Probability and population proportion
When sampling from a finite population, the probability of any 'event' is the proportion of population values for which that 'event' happens. For example, the probability that a randomly selected household from a town contains more than two adults equals the proportion of households of that size in the town.
The same definition can be used for infinite populations (distributions), even if the population is abstract. When selecting one value from the population,
The probability of any value or range of values equals the proportion of these values in the population.
Probability and long-term proportion
There is an alternative but equivalent way to think about probability when it is possible to imagine repeatedly selecting more and more values from the population (e.g. repeating an experiment again and again).
The probability of any value or range of values is the limiting proportion of these values as the sample size increases.

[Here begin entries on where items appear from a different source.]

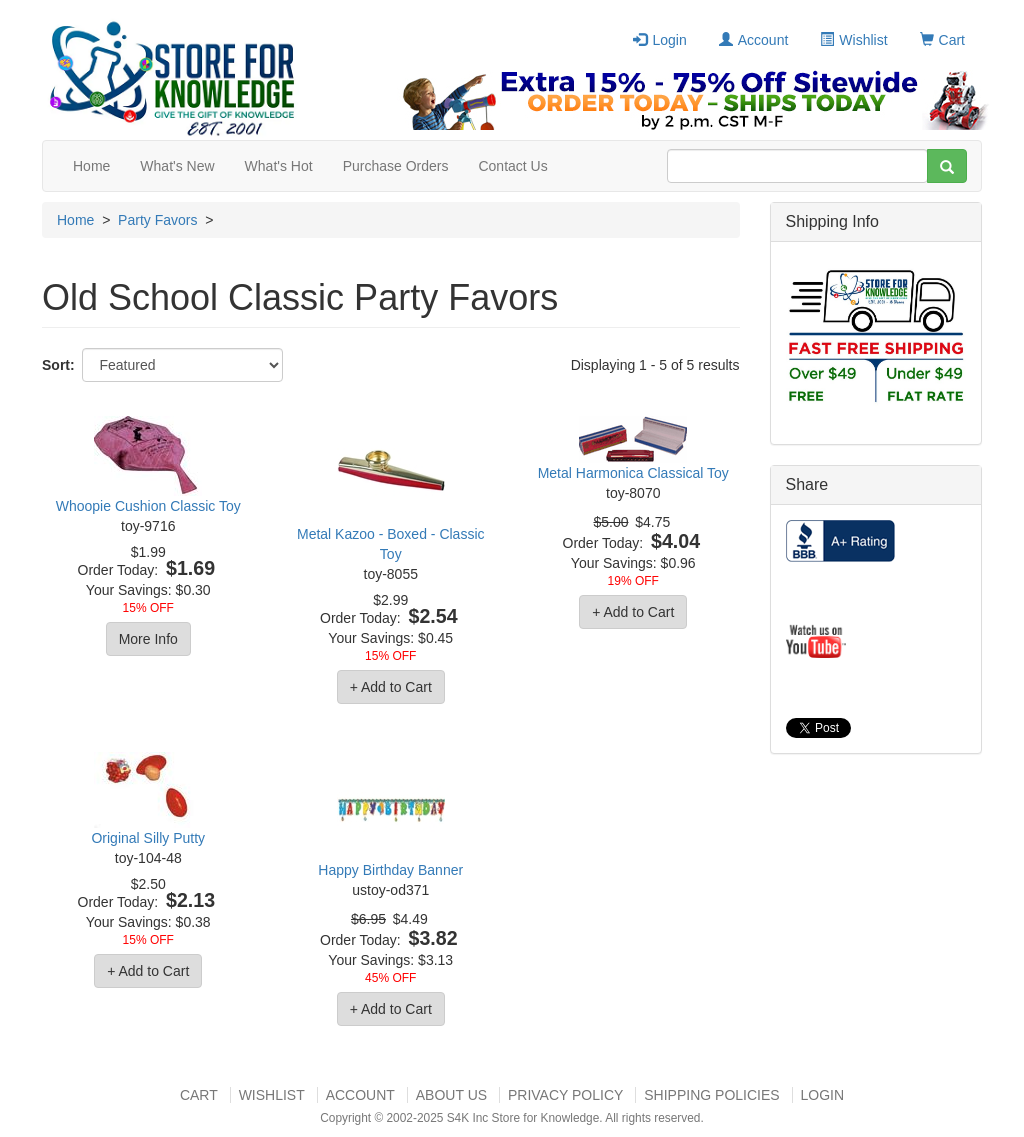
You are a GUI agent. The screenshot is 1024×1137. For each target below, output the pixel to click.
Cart (942, 40)
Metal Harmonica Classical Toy (633, 473)
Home (91, 166)
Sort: (58, 365)
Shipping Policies (711, 1095)
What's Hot (279, 166)
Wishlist (853, 40)
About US (451, 1095)
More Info (148, 639)
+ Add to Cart (391, 687)
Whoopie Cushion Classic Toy (148, 506)
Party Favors (157, 220)
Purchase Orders (396, 166)
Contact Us (512, 166)
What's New (177, 166)
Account (754, 40)
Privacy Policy (565, 1095)
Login (659, 40)
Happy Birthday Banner (390, 870)
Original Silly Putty (148, 838)
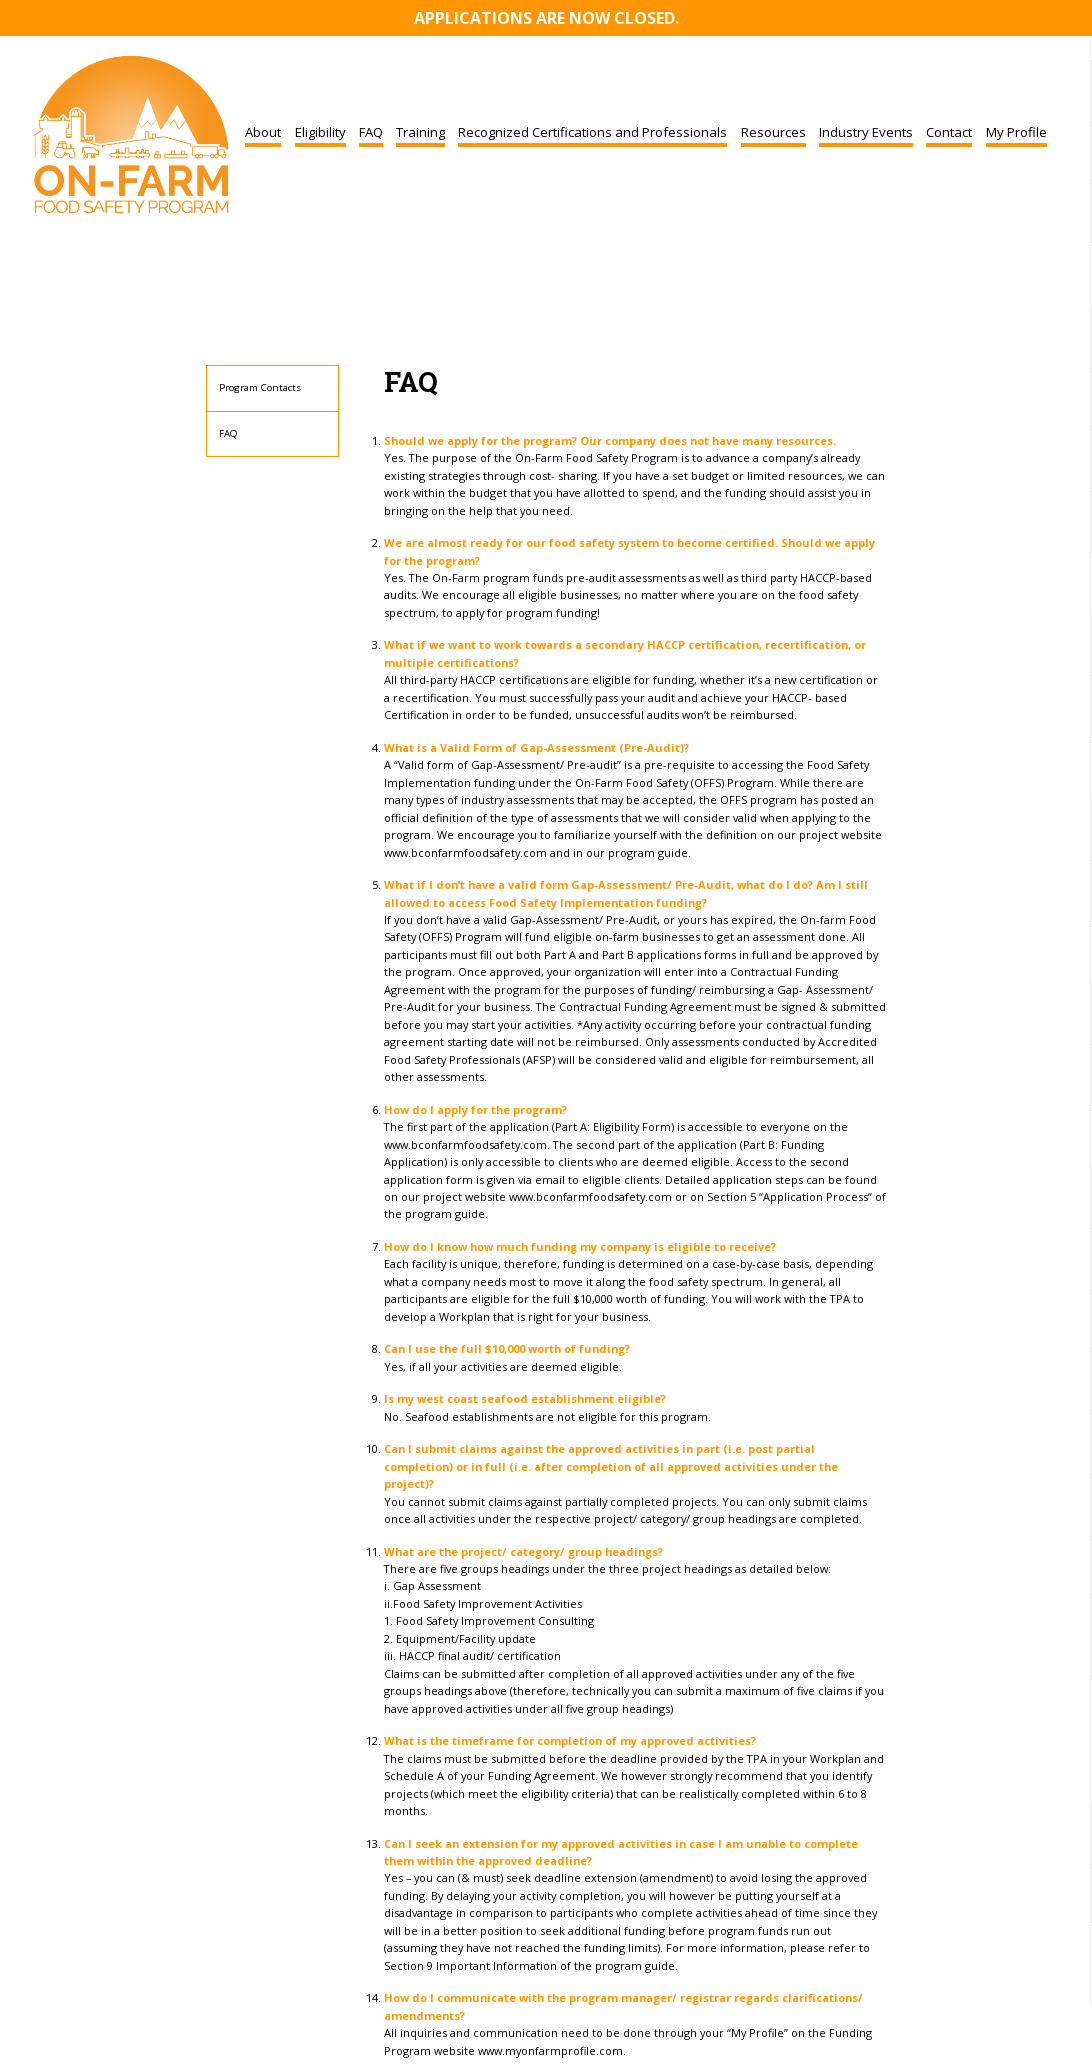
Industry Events (866, 132)
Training (420, 132)
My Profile (1016, 132)
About (263, 132)
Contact (949, 132)
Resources (773, 132)
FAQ (371, 132)
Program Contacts (260, 387)
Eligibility (320, 132)
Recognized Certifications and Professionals (592, 132)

The fact that the sample proportion always stabilises at the probability (i.e. the population proportion) is called the law of large numbers.
Medical insurance claims
We will consider whether a claim is made on a medical insurance policy in one year. The result is a categorical value (claim or no claim). The randomness of whether there is a claim on one policy can be modelled as being a value that is randomly sampled from an abstract infinite population in which a proportion of values are claim and the rest are no claim.

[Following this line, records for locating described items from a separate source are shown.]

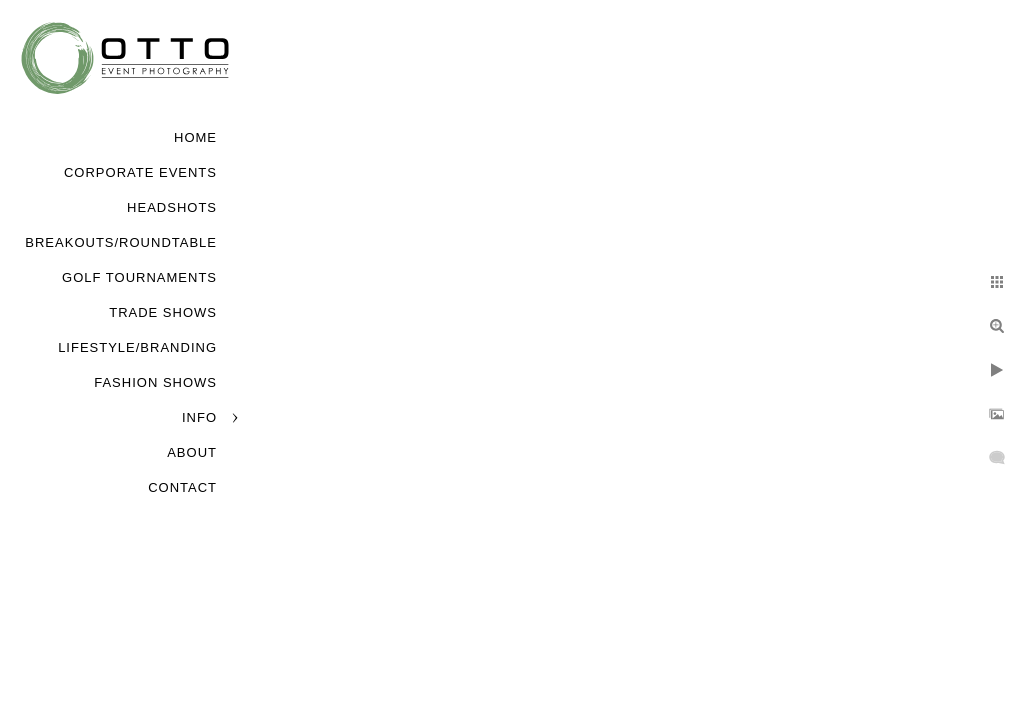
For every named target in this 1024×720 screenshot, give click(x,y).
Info (199, 417)
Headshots (172, 207)
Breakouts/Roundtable (121, 242)
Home (195, 137)
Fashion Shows (155, 382)
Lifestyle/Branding (137, 347)
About (192, 452)
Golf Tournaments (139, 277)
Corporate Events (140, 172)
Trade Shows (163, 312)
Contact (182, 487)
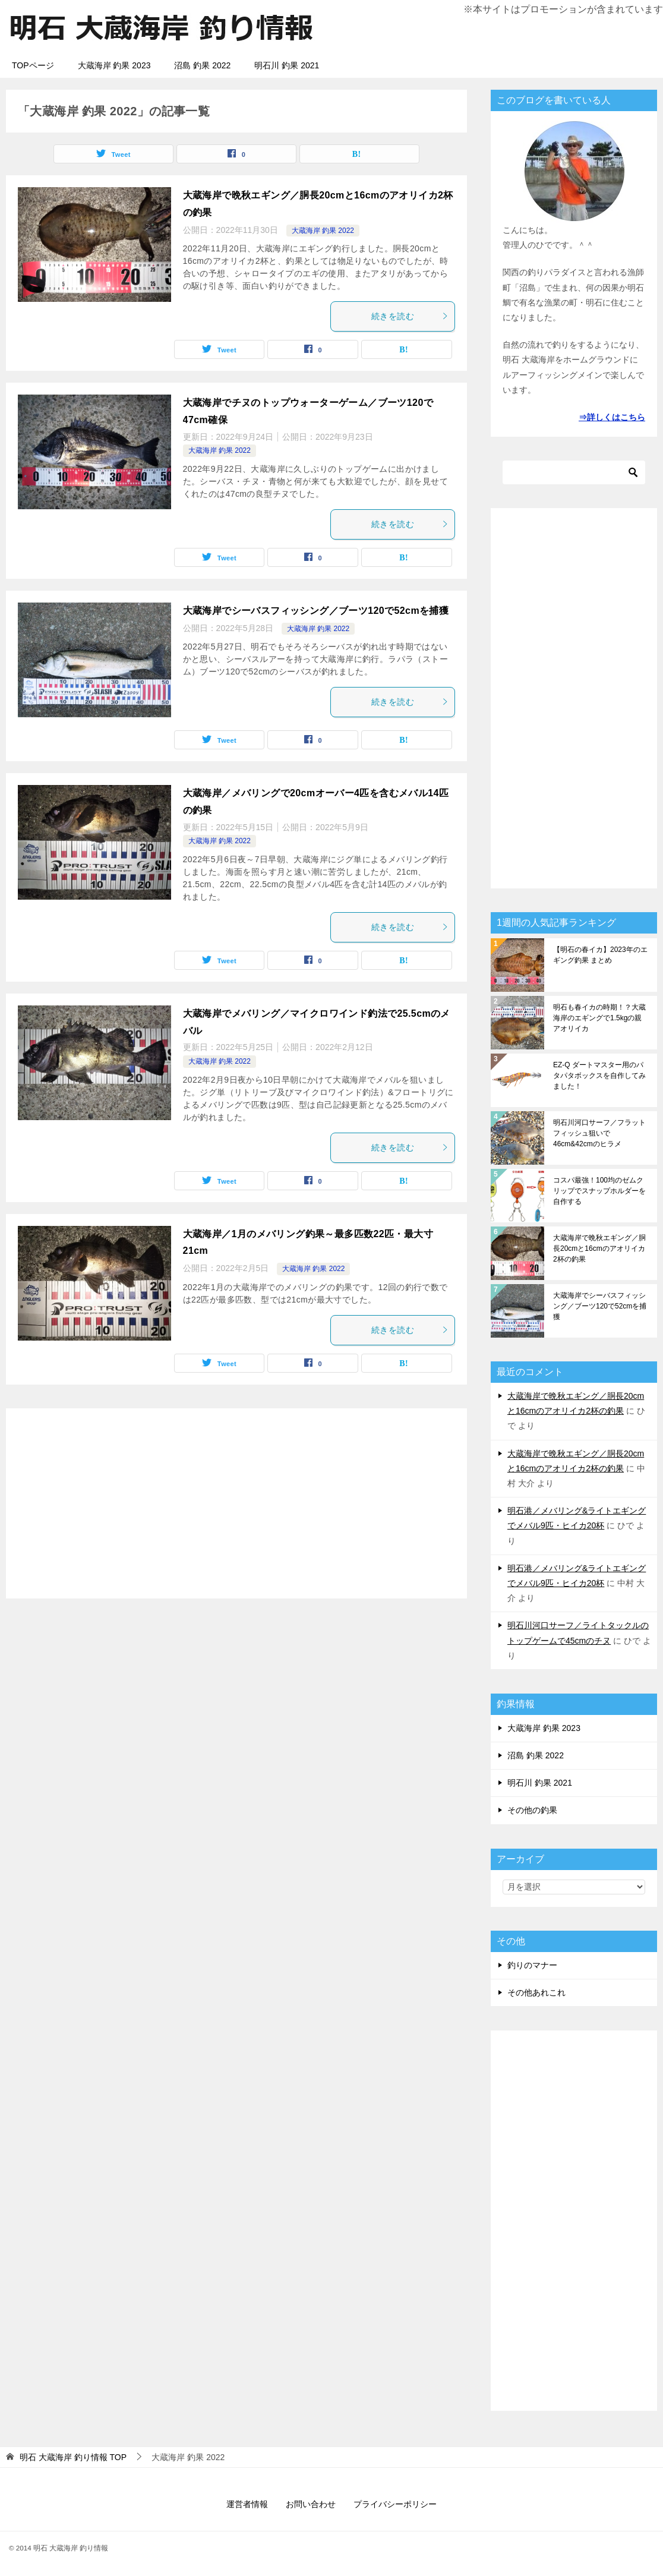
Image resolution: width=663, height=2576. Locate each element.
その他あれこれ (536, 1992)
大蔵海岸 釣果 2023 (114, 65)
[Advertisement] (236, 1503)
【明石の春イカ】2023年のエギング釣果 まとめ (600, 954)
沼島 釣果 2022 (202, 65)
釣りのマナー (532, 1965)
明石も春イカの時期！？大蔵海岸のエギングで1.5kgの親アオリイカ (599, 1018)
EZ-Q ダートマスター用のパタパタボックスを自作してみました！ (599, 1075)
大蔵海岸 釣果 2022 (323, 230)
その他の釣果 (532, 1810)
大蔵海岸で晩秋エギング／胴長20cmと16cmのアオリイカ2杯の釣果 (599, 1248)
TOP (73, 2457)
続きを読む (410, 316)
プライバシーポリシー (395, 2504)
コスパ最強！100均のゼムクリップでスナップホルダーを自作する (599, 1191)
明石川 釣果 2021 (286, 65)
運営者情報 (247, 2504)
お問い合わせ (311, 2504)
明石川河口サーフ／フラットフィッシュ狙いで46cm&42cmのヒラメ (599, 1133)
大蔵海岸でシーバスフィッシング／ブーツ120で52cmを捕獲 (316, 611)
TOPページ (33, 65)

The probability that one policy will result in a claim is the proportion of claim values in this underlying population.
Alternatively, we can imagine examining more and more similar insurance policies. The probability of one policy resulting in a claim is also the limiting proportion of claims in this (imaginary) sequence of policies.

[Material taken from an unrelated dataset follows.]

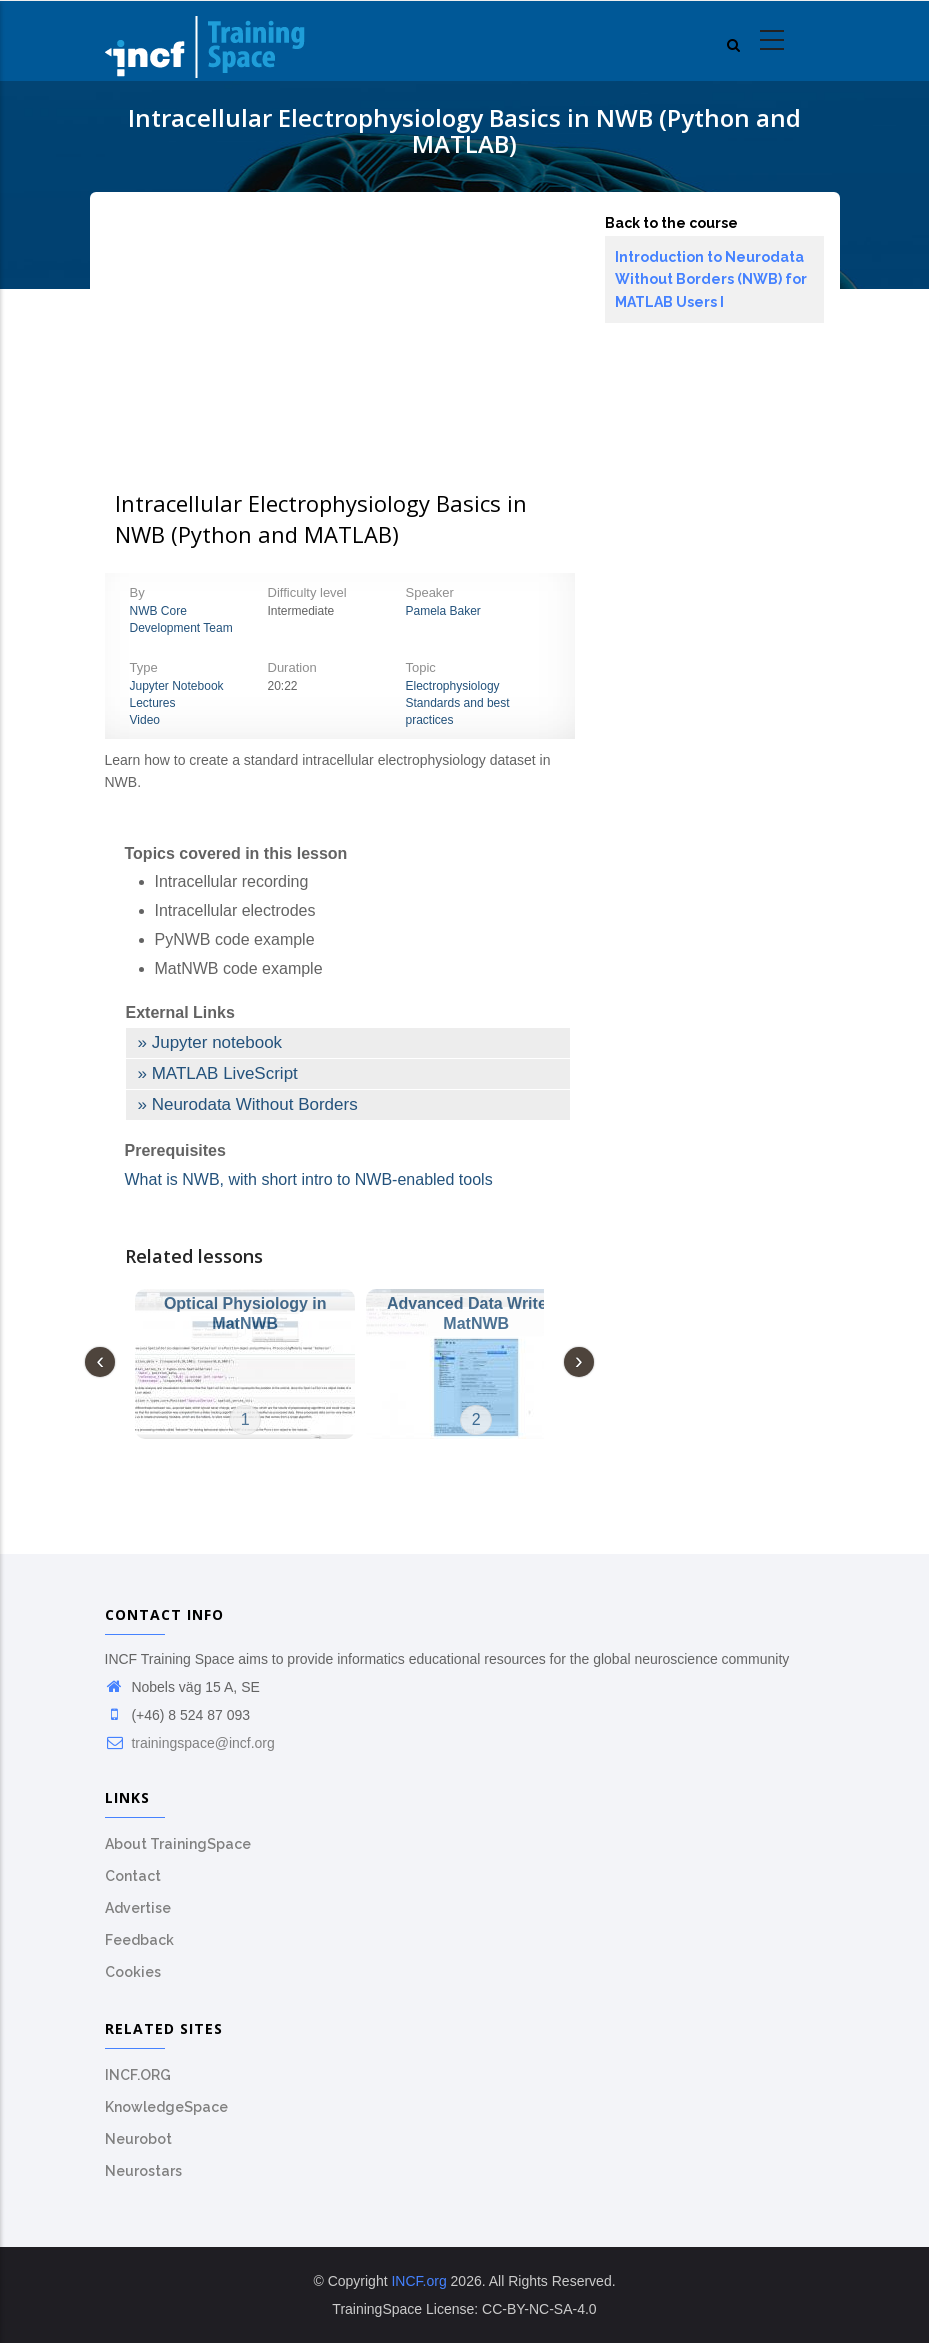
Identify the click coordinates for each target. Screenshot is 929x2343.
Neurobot (138, 2139)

These are two different ways to think about the probability, but the value is the same.
Law of large numbers
The diagram below illustrates the fact that a sample proportion tends to a limit as the sample size increases. (The limit is the probability.) Imagine recording the whether each of a sequence of medical insurance policies has a claim during one year.
Click Find new value a few times to observe a sequence of policies. When only one policy has been observed, the proportion with claims must be either 0 or 1, but after 20 have been observed, the proportion should be somewhere near 1/3.
Continue observing additional policies until about 1000 have been recorded. By this time, the proportion of claims will have stabilised.
(Hold down the button Find 10 values to speed up the simulation.)
If we carried on infinitely long, the proportion would stabilise at a value that we call the probability of there being a claim on a policy.